MMAC-Copilot: Multi-modal Agent Collaboration Operating System Copilot
- URL: http://arxiv.org/abs/2404.18074v2
- Date: Sat, 4 May 2024 12:06:38 GMT
- Title: MMAC-Copilot: Multi-modal Agent Collaboration Operating System Copilot
- Authors: Zirui Song, Yaohang Li, Meng Fang, Zhenhao Chen, Zecheng Shi, Yuan Huang, Ling Chen,
- Abstract summary: We propose the Multi-Modal Agent Collaboration framework (MMAC-Copilot) to enhance interaction ability with operating systems.
The framework introduces a team collaboration chain, enabling each participating agent to contribute insights based on their specific domain knowledge.
MMAC-Copilot achieved exceptional performance on GAIA, with an average improvement of 6.8% over existing leading systems.
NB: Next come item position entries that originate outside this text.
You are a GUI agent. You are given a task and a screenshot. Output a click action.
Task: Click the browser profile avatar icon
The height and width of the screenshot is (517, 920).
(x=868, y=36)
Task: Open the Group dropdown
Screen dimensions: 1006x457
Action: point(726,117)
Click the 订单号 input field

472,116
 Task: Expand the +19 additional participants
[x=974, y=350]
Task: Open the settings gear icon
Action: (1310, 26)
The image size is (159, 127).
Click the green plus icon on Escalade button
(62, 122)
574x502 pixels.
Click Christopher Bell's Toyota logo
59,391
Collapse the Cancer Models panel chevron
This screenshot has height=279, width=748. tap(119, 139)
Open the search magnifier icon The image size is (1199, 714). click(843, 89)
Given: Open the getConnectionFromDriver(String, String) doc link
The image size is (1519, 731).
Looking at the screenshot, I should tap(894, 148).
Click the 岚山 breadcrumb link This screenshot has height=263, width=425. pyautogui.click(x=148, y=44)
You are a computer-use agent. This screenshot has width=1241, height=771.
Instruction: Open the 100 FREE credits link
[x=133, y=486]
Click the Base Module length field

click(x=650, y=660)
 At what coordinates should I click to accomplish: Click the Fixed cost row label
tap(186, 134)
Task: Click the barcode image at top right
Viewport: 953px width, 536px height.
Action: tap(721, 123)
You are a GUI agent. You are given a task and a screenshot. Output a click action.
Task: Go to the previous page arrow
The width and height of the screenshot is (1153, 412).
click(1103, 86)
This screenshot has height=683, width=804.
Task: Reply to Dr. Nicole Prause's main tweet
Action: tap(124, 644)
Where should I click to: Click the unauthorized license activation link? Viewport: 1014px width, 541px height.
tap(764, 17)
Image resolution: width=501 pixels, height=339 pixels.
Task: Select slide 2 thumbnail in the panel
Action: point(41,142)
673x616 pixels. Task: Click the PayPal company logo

- Score: 22.03327808115817
- License: http://creativecommons.org/licenses/by/4.0/
- Abstract: Autonomous virtual agents are often limited by their singular mode of interaction with real-world environments, restricting their versatility. To address this, we propose the Multi-Modal Agent Collaboration framework (MMAC-Copilot), a framework utilizes the collective expertise of diverse agents to enhance interaction ability with operating systems. The framework introduces a team collaboration chain, enabling each participating agent to contribute insights based on their specific domain knowledge, effectively reducing the hallucination associated with knowledge domain gaps. To evaluate the performance of MMAC-Copilot, we conducted experiments using both the GAIA benchmark and our newly introduced Visual Interaction Benchmark (VIBench). VIBench focuses on non-API-interactable applications across various domains, including 3D gaming, recreation, and office scenarios. MMAC-Copilot achieved exceptional performance on GAIA, with an average improvement of 6.8\% over existing leading systems. Furthermore, it demonstrated remarkable capability on VIBench, particularly in managing various methods of interaction within systems and applications. These results underscore MMAC-Copilot's potential in advancing the field of autonomous virtual agents through its innovative approach to agent collaboration.